■ **TASK REQUIREMENTS**
Rewrite the material below, starting with the line that contains "Click the long" and going on through the line that contains "Click the purple", with the requests kept in place. Offset every coordinate in the answers by adding 140 to it.

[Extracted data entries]
******************************
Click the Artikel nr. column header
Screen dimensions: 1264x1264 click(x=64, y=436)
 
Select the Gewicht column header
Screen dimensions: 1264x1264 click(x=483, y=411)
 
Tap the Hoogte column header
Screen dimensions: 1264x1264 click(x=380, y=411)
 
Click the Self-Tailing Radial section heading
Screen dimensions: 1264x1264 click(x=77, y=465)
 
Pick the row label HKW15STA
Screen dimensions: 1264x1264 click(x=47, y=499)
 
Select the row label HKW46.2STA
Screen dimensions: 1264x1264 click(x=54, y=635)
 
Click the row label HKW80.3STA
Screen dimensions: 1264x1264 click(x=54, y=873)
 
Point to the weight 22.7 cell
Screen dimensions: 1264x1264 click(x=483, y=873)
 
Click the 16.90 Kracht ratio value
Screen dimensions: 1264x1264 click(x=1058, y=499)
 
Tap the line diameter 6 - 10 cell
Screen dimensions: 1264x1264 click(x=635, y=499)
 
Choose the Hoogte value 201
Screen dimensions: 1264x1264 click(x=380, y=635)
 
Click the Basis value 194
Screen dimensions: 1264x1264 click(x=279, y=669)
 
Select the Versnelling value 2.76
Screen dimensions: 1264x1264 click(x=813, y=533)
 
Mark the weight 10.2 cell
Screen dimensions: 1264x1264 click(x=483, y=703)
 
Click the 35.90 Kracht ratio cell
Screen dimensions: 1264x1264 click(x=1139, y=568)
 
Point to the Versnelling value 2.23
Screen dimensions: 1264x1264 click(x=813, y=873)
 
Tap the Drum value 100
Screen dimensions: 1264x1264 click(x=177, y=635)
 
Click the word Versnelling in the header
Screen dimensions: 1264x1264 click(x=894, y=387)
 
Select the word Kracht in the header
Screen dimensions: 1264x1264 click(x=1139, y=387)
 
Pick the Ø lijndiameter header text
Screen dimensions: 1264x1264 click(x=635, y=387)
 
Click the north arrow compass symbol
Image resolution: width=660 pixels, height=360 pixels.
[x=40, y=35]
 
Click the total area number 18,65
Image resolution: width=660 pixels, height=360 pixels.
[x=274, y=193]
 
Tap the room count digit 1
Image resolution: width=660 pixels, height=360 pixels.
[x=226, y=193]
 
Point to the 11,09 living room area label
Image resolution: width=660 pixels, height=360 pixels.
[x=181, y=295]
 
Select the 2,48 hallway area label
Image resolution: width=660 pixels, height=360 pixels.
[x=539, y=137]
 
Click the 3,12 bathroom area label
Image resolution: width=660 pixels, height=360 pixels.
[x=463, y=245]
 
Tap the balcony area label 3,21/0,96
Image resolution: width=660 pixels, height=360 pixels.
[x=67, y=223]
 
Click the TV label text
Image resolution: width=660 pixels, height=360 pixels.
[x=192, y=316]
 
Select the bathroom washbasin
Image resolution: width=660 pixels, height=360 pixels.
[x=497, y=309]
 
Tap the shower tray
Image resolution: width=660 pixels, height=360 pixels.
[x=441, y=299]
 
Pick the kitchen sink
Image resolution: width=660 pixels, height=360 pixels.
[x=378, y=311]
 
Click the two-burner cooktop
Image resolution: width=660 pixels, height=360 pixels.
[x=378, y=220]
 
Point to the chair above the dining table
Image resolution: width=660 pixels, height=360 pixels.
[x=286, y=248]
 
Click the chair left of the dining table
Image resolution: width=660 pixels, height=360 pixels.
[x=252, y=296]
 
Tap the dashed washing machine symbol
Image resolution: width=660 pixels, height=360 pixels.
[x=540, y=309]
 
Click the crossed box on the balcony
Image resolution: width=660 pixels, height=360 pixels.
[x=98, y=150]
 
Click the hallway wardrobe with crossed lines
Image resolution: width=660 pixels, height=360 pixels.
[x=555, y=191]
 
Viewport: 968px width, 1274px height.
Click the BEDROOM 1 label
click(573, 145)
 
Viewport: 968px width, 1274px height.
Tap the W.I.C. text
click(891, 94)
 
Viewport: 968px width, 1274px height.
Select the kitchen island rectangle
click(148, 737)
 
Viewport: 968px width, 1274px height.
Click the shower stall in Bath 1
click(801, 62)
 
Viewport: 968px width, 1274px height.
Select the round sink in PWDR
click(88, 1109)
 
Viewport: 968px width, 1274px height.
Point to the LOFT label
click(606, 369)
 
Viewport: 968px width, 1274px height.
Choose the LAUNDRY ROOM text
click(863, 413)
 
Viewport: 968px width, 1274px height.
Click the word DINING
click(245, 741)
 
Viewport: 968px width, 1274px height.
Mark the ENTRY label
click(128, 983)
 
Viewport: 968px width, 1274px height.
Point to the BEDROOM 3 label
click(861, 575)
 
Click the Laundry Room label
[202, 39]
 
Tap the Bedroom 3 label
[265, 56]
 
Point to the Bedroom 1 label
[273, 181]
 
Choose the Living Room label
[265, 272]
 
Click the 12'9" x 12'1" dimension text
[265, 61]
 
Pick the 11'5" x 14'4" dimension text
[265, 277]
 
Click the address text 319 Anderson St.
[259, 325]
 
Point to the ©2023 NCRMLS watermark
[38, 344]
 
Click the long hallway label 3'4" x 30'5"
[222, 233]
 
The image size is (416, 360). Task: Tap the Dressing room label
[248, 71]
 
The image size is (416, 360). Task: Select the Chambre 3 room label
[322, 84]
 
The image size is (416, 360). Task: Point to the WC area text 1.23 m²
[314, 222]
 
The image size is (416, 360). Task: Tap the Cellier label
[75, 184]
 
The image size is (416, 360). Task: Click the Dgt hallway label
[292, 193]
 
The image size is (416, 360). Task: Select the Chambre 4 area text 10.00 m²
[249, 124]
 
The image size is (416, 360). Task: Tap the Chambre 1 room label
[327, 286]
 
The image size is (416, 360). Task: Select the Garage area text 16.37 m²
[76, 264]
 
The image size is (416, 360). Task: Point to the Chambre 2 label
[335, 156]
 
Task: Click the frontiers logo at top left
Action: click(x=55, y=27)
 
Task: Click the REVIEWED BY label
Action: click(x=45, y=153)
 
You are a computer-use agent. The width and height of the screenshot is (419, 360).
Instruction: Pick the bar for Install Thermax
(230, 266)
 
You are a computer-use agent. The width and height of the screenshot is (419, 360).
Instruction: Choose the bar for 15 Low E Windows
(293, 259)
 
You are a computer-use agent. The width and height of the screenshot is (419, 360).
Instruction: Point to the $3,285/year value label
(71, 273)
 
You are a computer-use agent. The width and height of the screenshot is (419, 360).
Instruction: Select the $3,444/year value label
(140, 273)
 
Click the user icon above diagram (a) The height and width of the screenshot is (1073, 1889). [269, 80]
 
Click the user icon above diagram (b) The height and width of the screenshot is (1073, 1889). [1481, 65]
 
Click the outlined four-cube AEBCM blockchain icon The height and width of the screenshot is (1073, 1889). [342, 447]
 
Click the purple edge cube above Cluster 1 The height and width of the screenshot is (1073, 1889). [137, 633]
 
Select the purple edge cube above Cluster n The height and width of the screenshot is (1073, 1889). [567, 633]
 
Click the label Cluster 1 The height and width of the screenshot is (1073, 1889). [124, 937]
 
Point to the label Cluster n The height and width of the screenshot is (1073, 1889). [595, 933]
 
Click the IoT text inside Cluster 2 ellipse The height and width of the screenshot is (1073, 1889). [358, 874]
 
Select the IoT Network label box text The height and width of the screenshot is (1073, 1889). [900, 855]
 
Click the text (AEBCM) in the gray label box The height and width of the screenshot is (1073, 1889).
******************************
■ **SOLUTION TO THE PROBLEM**
Click the long hallway label 3'4" x 30'5"
[362, 373]
 
The image size is (416, 360). Task: Tap the Dressing room label
[388, 211]
 
The image size is (416, 360). Task: Select the Chambre 3 room label
[462, 224]
 
The image size is (416, 360). Task: Point to the WC area text 1.23 m²
[454, 362]
 
The image size is (416, 360). Task: Tap the Cellier label
[215, 324]
 
The image size is (416, 360). Task: Click the Dgt hallway label
[432, 333]
 
The image size is (416, 360). Task: Select the Chambre 4 area text 10.00 m²
[389, 264]
 
The image size is (416, 360). Task: Tap the Chambre 1 room label
[467, 426]
 
The image size is (416, 360). Task: Select the Garage area text 16.37 m²
[216, 404]
 
The image size is (416, 360). Task: Point to the Chambre 2 label
[475, 296]
 
Task: Click the frontiers logo at top left
Action: click(x=195, y=167)
 
Task: Click the REVIEWED BY label
Action: click(x=185, y=293)
 
You are a computer-use agent. The width and height of the screenshot is (419, 360).
Instruction: Pick the bar for Install Thermax
(370, 406)
 
You are a computer-use agent. The width and height of the screenshot is (419, 360).
Instruction: Choose the bar for 15 Low E Windows
(433, 399)
 
You are a computer-use agent. The width and height of the screenshot is (419, 360).
Instruction: Point to the $3,285/year value label
(211, 413)
 
You are a computer-use agent. The width and height of the screenshot is (419, 360).
Instruction: Select the $3,444/year value label
(280, 413)
 
Click the user icon above diagram (a) The height and width of the screenshot is (1073, 1889). [409, 220]
 
Click the user icon above diagram (b) The height and width of the screenshot is (1073, 1889). [1621, 205]
 
Click the outlined four-cube AEBCM blockchain icon The height and width of the screenshot is (1073, 1889). [482, 587]
 
Click the purple edge cube above Cluster 1 The height and width of the screenshot is (1073, 1889). [277, 773]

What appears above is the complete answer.